Regarding the effectiveness of the output modality to convey information related to traffic lights, both visual and auditory warnings have been studied in simulation frameworks. Most of these studies focused on visual warnings for displaying the messages created by the system. In [7], five different human machine interfaces (HMI) were evaluated. Each of the HMI provided the same information that was displayed in various manners. The study concluded that all the HMI contributed to augmenting situational awareness regarding the phase of the traffic light.

A further study that focused on conveying information based on TTC regarding a vehicle running an upcoming red light stated that visual warnings distracted drivers [17]. However, the relationship between auditory warning systems and driving behavior is still ambiguous and requires further investigation, although many visual ADAS systems are already integrated into vehicles and fully accepted by drivers.

TLA systems utilize real-time traffic light timing data by accessing the information directly from the traffic management center and combining it with GPS data. This makes it possible for vehicles to calculate exactly which traffic light they are approaching, whether that light is red or green, and how long it will be until it changes. The vehicle also calculates if it will be able to drive through an intersection with a green traffic light based on how fast it is moving. All of these data alert the drivers of any upcoming situations posed by the next intersection and help them to adjust their speed in order to avoid waiting at red lights.

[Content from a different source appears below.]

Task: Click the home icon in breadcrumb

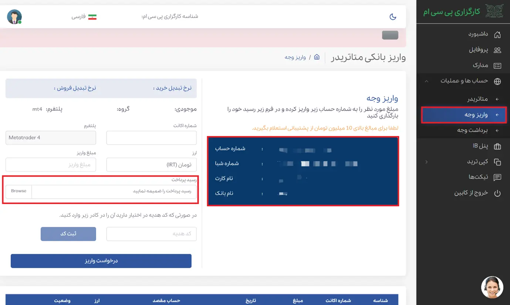Action: click(x=317, y=57)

Evaluation of new in-vehicle technology using simulators has been performed in different works. For example, in [18] a user interface for a novel traffic regulation system was assessed. The interface conveyed information to the driver which was based on the ubiquitous optimized management of individual intersections where physical devices were replaced by virtual traffic lights (VTL). However, only a few works address in-vehicle technology based on simulated environments with V2I capabilities, and as far as it is known to the authors, no approach of a visual TLA system has been implemented in Unity 3D using SUMO as the traffic simulator.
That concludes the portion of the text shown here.